Seriously, you can't talk to anyone anymore. I feel like I'm living in a really bad sci-fi movie starring Heather Graham and Matt LeBlanc about voice animated robots taking over the world. Why is everything voice animated?! I can't stand it. Pretty soon 9-1-1 is going to sound like this:
Hello, you've reached the 911 automated fire emergency directory. Please choose from the following options. If you need an option repeated, press star. Press 911 at anytime to return to the regular menu.
-If you are currently burning alive and need medical attention, press 1.
-If you think there's a chance your house can still be saved from the scorching flames, press 2.
-If you started this fire from a lit cigarette you tossed on the carpet, hit your head against a cement wall 5-6 times, and press 3.
-If the fire is out of control and you think your local television news could catch some great footage, press 4.
-If you could run into your house right now and save three things, what would they be? Write a 2-3 page essay and send it to 911 for a writing competition. For more information, press 6.
If you are not satisfied with these options, call your local fire department so they can assist you. Have a great day and thank you for calling 911.
Pretty soon we're all going to have automated voice messages on our cell phones. Mine will go something like this.
Hi, you've reached Kaz's automated answering directory. Please choose from the following options:
-To pay Kaz a compliment, press 1.
-To invite Kaz out for drinks, your treat, press 2.
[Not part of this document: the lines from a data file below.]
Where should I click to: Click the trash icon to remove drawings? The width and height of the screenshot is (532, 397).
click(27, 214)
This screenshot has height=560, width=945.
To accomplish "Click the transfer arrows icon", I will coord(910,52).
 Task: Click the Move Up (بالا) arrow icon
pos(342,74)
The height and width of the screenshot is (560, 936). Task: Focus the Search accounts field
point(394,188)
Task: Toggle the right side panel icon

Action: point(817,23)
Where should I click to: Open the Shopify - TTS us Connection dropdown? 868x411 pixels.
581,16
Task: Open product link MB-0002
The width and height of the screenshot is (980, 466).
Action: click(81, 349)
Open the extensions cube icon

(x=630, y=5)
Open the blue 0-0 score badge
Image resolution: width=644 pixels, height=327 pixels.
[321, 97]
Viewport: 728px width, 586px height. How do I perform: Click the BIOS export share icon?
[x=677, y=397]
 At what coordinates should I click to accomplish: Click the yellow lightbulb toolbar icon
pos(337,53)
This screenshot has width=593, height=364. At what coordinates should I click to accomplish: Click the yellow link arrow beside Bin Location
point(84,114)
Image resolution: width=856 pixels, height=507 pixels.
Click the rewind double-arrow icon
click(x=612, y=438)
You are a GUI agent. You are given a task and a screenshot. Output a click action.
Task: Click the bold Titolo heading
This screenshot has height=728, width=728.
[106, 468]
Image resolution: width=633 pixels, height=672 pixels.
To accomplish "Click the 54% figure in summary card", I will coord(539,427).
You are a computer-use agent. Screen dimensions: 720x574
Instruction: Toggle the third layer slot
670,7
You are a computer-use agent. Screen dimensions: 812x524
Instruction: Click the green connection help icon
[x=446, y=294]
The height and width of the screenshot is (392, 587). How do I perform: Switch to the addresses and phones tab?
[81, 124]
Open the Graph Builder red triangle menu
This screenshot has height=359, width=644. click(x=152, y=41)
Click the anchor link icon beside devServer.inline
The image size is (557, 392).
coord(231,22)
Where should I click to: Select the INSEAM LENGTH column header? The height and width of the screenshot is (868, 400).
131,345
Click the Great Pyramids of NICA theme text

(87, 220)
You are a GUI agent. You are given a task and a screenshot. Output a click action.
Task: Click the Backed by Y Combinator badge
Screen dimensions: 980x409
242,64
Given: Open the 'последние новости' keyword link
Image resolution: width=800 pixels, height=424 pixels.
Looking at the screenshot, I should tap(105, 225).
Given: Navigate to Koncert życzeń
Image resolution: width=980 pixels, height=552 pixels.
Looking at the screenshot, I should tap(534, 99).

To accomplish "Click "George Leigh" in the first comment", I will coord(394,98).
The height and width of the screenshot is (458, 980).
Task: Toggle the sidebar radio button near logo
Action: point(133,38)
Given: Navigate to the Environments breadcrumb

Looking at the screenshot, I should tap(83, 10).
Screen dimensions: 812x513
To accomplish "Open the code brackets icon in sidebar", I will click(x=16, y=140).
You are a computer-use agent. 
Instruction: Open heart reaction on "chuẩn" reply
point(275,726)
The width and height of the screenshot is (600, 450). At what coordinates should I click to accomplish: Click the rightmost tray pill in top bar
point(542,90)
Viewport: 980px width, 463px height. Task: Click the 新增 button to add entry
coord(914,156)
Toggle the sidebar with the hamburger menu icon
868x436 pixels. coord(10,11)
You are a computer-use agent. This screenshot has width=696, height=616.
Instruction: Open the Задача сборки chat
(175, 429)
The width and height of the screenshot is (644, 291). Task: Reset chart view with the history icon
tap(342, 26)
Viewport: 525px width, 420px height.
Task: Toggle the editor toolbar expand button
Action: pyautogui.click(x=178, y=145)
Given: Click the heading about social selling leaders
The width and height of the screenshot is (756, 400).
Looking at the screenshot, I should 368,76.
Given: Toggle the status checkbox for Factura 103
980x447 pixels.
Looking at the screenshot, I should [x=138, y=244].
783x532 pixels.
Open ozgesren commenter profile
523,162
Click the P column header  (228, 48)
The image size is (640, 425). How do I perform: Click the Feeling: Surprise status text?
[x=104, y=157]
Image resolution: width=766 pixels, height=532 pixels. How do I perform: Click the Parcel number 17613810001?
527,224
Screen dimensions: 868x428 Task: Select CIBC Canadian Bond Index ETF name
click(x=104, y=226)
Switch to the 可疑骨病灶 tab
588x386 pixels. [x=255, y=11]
-To invite Kaz to a movie or out to eat, your treat, press 3.
-To remind Kaz of what an incredibly amazing person she is and how much she’s impacted your life, press 4.
-If this is Dane Cook, asking me out on a date, press 5.
Something like that…anyway, write your own voice automated directory message sometime. You may laugh at me now, but it's coming.
Tuesday, December 11, 2007
Wednesday, December 5, 2007
Long December Night
We got in a fight last night and it was terrible. Why do we get in fights about the stupidest things? Last time it was over a chocolate chip cookie. This time it was over a Christmas tree.
I took Graham downtown and walked around, looking at holiday displays in the store windows. I thought it would sooth my mind, but I didn’t see anything. I saw anger and hurt and frustration slamming me in the face. The warm rain only invigorated me, instead of cooling me down. It made me feel like steam, like exhaust, like the sidewalks around me were melting.
I came home and walked upstairs and sat on the bed. I closed my eyes and pictured plate tectonics. I saw converging plates, fault lines, fissures and cracks, sheets of rock. Maybe it’s how I felt inside. Jarred, cracked, a little sharp.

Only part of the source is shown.